This will be my first full season working with NHL data. I'm using a formula very similar to the MLB underdog formula which has worked extremely well for me for the last two years. I compare the road team's average points scored on the road against the home team's avg points allowed at home, and vice versa, and then have a second formula that weighs the net performance of the team against their strength of schedule to get an output similar to Sagarin's rankings.
The final step is a comparison of my expectations to the line in an attempt to find a moneyline value.
In short, we're looking for underdogs with a big ML but a reasonable chance of upset. The determination of value is made by dividing the ML into 50%, which tells me the frequency of wins necessary to break even. There is an extensive discussion of my method in this regard on my thread 'Critique my Method (MLB)'.

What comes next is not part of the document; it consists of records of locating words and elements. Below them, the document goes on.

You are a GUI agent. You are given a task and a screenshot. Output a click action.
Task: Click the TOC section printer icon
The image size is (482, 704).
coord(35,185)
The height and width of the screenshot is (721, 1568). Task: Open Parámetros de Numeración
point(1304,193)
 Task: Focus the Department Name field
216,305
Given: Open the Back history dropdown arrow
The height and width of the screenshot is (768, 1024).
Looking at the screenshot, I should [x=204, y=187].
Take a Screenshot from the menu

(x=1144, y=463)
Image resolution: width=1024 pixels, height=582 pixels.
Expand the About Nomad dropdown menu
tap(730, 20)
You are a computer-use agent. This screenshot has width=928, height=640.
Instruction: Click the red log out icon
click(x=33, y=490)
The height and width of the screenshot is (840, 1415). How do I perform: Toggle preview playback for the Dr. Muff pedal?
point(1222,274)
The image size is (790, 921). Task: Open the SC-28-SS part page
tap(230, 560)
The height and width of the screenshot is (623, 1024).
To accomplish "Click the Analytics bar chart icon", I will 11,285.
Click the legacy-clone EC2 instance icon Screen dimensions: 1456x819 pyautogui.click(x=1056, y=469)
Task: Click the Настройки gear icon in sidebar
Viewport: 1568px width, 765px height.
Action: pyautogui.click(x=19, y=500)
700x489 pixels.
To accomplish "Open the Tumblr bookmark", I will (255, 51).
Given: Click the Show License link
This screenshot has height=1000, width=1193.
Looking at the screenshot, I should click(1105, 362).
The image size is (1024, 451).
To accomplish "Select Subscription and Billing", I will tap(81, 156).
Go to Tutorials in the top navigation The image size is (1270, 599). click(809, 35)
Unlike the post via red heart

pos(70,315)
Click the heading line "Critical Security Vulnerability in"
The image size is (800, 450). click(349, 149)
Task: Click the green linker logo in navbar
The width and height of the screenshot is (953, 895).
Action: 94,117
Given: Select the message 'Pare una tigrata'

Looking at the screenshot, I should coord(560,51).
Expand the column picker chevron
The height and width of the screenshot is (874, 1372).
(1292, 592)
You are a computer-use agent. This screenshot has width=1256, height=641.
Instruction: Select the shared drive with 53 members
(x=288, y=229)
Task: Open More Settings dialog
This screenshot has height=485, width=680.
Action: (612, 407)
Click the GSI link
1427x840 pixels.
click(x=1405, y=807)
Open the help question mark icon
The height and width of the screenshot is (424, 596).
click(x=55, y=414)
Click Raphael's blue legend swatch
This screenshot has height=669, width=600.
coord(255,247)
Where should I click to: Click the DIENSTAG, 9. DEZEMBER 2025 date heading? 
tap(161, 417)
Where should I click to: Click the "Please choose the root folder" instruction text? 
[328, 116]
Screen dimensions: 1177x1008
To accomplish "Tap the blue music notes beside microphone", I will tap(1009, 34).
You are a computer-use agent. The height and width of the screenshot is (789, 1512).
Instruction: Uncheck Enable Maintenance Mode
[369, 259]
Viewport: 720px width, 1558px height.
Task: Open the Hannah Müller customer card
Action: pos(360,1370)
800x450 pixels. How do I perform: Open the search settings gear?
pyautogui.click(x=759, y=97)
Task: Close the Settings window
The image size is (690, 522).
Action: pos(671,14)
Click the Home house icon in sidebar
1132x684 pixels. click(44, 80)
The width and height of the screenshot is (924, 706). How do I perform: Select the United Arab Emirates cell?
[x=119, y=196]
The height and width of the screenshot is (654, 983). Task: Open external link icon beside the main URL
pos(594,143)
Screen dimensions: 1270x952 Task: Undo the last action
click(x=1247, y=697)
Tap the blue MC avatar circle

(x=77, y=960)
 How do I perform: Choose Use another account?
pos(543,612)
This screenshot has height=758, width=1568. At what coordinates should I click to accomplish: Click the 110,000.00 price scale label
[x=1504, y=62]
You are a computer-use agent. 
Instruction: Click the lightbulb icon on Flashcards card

In MLB I started off with a progressive method, and used this to great success. However, due to binomial distribution, you're bound to end up with some long losing streaks, and this can lead to some big bets.
Therefore, I'm going to attempt to increase the total number of events and stick with a fixed-amount per event. The upside is we eliminate the risk inherent in any progressive system, the downside is you lose the benefit of eliminating losses with an immediately succeeding win, a rather frequent occurence when the stats are approximately 50%. Again, check the MLB thread for an extensive, season-long discussion of this.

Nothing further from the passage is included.